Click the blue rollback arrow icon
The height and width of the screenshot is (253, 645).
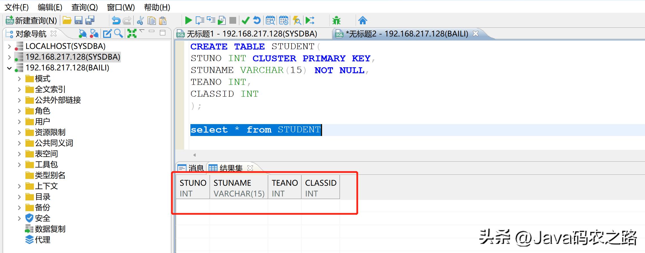[257, 20]
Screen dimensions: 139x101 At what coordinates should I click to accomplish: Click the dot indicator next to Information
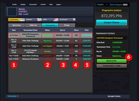pyautogui.click(x=17, y=96)
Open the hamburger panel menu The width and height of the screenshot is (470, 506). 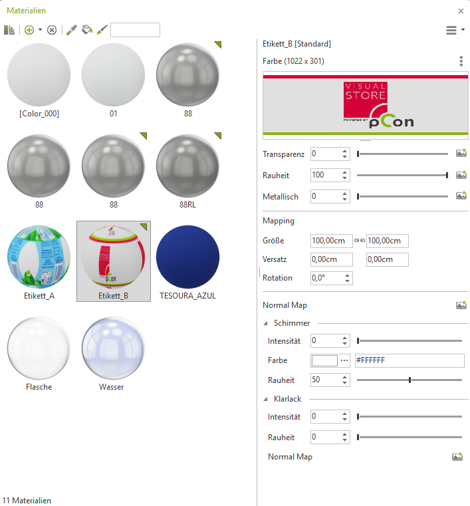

★ ★ ★ ★

Repeat the full set of records exactly, and output no pictures.

Click the blue rollback arrow icon
The height and width of the screenshot is (253, 645).
[257, 20]
Screen dimensions: 139x101 At what coordinates should I click to accomplish: Click the dot indicator next to Information
pyautogui.click(x=17, y=96)
Open the hamburger panel menu The width and height of the screenshot is (470, 506). 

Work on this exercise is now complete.